When the debugger meets line 8 or $stmt->prepare($sql);
, 6 same warning tables from xdebug says:
(!) Warning: main(): Property access is not allowed yet in D:\xampp\htdocs\learnphp\includes\authenticate_mysqli.inc.php on line 8
The error property in $stmt
is empty and I have no real problem, but I just want to know what cause this warning messages to appear.
Googled this warning message but didn't find any solution:
Your mysql connection was probably not established. After mysqli::__construct()
you have to check mysqli::$connect_error
, which was broken for some PHP versions:
The mysqli->connect_error property only works properly as of PHP versions 5.2.9 and 5.3.0. Use the mysqli_connect_error() function if compatibility with earlier PHP versions is required.
See the connection boiler plate from the documentation of mysqli::__construct()
:
$mysqli = new mysqli('localhost', 'my_user', 'my_password', 'my_db');
/*
* This is the "official" OO way to do it,
* BUT $connect_error was broken until PHP 5.2.9 and 5.3.0.
*/
if ($mysqli->connect_error) {
die('Connect Error (' . $mysqli->connect_errno . ') '
. $mysqli->connect_error);
}
/*
* Use this instead of $connect_error if you need to ensure
* compatibility with PHP versions prior to 5.2.9 and 5.3.0.
*/
if (mysqli_connect_error()) {
die('Connect Error (' . mysqli_connect_errno() . ') '
. mysqli_connect_error());
}
EDIT: I believe the issue I describe below is the cause of the issue the OP describes, however since the problem I describe in my answer does not produce the exact same error message, I am no longer sure this is the best answer.
Also, I noticed this from the PHP docs comment section:
This parameter (and presumably any other parameter in mysqli_stmt) will raise an error with the message "Property access is not allowed yet" if the statement was not prepared properly, or not prepared at all.
To prevent this, always ensure that the return value of the "prepare" statement is true before accessing these properties.
Original answer: This warning occurs when you try to evaluate certain objects (an instance of a class) as a string.
Your debugger/IDE is trying to evaluate one of your variables ($stmt), maybe in a watch list or call stack, and it cannot be evaluated as a string.
If you do print_r
on the variable you will get the same error, because PHP cannot turn it into a string.
In your case, it is the $stmt that PHP cannot turn into a string.
Put this code on line 7 and you will see the error there:
print_r($stmt);
Somewhat side note: I never had this issue before recently. Lately I've been getting it a lot. Why doesn't php just skip the inaccessible properties and print the rest? I believe it has to do with the scope of the properties or the use of getters/setters but I am not quite sure yet. I will update when I figure that part out.

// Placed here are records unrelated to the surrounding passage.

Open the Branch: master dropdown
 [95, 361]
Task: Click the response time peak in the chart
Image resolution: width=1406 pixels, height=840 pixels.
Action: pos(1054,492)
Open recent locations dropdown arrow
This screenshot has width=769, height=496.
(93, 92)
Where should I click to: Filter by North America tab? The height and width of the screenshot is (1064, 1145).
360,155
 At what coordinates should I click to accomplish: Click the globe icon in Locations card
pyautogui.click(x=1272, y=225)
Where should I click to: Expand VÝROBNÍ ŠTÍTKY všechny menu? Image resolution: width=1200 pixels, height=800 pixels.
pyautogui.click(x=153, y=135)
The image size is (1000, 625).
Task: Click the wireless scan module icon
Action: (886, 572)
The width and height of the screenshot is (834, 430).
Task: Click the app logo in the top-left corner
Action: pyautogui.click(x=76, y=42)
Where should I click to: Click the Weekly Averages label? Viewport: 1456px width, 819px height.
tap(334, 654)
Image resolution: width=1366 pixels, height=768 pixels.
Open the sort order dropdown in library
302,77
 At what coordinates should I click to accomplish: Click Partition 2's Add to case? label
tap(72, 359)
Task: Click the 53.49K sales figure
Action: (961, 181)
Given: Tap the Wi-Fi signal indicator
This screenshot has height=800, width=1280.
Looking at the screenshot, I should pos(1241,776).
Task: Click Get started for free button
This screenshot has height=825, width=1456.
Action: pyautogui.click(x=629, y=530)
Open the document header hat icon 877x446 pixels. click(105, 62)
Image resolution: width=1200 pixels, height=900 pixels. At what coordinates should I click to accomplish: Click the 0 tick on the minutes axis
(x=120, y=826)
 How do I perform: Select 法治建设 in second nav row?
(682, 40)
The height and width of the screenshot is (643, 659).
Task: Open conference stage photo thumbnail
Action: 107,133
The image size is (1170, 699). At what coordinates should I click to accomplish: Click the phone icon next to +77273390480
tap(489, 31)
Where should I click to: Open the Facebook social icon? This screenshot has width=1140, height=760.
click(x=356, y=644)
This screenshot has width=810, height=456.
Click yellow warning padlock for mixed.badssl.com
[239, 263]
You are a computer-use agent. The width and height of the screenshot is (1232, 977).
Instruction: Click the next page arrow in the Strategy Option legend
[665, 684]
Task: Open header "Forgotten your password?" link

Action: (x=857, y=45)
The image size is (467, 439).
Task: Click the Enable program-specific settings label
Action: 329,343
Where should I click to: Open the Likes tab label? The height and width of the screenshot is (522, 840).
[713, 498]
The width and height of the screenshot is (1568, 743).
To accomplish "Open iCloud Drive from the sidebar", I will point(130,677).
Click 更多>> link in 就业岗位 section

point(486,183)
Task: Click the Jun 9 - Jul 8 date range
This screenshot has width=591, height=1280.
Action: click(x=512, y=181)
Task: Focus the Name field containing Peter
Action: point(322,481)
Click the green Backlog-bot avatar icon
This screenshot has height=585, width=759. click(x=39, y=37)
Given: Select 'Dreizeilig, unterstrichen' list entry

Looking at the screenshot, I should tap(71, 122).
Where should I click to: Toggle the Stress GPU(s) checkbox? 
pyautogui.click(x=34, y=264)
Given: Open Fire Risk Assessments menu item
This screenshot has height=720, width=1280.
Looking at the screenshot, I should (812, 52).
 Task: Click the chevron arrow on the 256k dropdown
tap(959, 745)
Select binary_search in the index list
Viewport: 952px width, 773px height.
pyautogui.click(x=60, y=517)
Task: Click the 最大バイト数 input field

from the official PHP documentation: (http://php.net/manual/en/language.oop5.magic.php#object.tostring)
The __toString() method allows a class to decide how it will react when it is treated like a string. For example, what echo $obj; will print. This method must return a string, as otherwise a fatal E_RECOVERABLE_ERROR level error is emitted...
...It is worth noting that before PHP 5.2.0 the __toString() method was only called when it was directly combined with echo or print. Since PHP 5.2.0, it is called in any string context (e.g. in printf() with %s modifier) but not in other types contexts (e.g. with %d modifier). Since PHP 5.2.0, converting objects without __toString() method to string would cause E_RECOVERABLE_ERROR.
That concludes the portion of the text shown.